George Wainwright was silent.
"And she would have let me marry Annette without any revelation of the mystery, for the sake of that wretched money; she would have embittered my future, and rendered the rest of my life hopeless and miserable. What a shameful conspiracy! What a base and wicked plot!"
"Hush, Paul!" said George Wainwright, laying his hand on his arm; "recollect of whom you are speaking."
"It is that that makes it all the worse," cried Paul. "To think that she, my mother, should have been so besotted by the hope of greed as to shut her eyes to all the misery which she was heaping up in store for me. It is too horrible to think of. What a narrow chance I had! What a providential escape!"
"Yes," said George, in a low voice, "you have escaped."
There was something in his friend's tone which touched Paul's heart at once.

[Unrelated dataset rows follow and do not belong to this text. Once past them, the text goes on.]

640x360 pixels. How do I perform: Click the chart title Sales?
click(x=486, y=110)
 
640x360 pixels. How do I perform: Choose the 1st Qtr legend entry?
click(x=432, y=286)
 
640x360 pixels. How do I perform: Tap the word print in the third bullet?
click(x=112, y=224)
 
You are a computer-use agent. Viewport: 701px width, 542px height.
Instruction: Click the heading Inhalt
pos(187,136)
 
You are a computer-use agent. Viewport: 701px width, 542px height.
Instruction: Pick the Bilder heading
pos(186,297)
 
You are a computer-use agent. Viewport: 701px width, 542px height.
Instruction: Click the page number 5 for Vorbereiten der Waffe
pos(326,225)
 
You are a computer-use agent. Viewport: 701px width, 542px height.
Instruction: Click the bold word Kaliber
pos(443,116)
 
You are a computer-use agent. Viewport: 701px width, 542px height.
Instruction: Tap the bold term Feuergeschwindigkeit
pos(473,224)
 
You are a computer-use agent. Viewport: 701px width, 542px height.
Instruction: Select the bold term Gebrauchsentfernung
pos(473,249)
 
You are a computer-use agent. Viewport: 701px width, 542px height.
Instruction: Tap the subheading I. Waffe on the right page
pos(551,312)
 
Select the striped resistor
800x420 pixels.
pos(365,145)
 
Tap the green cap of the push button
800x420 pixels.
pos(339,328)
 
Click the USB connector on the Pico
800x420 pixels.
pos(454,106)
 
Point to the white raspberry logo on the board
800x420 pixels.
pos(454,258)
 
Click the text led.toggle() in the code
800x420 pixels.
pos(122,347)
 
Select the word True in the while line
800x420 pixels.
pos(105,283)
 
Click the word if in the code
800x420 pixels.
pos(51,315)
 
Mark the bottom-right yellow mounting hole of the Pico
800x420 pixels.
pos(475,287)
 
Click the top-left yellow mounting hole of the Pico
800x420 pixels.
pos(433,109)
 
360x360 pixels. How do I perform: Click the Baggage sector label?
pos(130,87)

"What a selfish brute I am," he cried, "to have been thinking of myself and to have forgotten you! How much worse it is for you than for me! My dear George, I never cared for Annette, and set my affections elsewhere; so that beyond the pity which I naturally feel for her, and the shock which I have experienced in learning that my mother could have been so short-sighted and so culpable, there is nothing to touch me in the matter. But you--you loved her for herself; you won her; for I never saw her take to or be interested in anyone so much before; and now you have to give her up."
George's face was buried in his hands. He groaned heavily, but he said nothing.
"Is there no hope?" asked Paul; "no hope of any cure? Is she irrecoverably insane?"